ASSIGNED TASK: What lines in the listing below hold the string "will"? Please copy them out.

DATA PROVIDED:

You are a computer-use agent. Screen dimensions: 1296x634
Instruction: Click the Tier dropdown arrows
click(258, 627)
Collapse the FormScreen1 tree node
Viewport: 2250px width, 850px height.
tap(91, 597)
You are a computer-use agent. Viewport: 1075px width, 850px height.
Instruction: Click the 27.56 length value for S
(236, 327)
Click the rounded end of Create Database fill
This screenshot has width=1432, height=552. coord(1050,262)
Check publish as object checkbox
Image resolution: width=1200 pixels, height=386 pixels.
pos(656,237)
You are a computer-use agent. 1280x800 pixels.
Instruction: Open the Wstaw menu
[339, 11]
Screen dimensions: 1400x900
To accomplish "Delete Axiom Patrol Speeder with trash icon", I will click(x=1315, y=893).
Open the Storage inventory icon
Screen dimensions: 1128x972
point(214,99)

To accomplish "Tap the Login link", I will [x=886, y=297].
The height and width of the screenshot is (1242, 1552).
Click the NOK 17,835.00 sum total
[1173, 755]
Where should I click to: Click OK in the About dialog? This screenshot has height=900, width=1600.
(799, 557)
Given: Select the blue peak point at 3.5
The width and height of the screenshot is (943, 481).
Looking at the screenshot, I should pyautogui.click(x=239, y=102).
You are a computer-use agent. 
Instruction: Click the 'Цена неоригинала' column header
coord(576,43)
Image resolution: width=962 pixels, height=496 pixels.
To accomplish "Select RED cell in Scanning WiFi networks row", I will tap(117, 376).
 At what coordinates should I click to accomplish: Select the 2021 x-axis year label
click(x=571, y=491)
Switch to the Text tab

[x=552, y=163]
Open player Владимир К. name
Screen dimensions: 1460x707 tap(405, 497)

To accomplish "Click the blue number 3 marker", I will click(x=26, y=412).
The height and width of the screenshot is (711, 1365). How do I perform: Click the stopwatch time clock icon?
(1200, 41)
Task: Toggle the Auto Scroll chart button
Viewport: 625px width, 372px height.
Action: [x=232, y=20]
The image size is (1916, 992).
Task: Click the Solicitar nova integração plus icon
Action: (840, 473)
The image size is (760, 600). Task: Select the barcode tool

TASK RESPONSE:
To accomplish "Delete Axiom Patrol Speeder with trash icon", I will click(x=1315, y=893).
To accomplish "Tap the Login link", I will [x=886, y=297].
To accomplish "Select RED cell in Scanning WiFi networks row", I will tap(117, 376).
To accomplish "Click the blue number 3 marker", I will click(x=26, y=412).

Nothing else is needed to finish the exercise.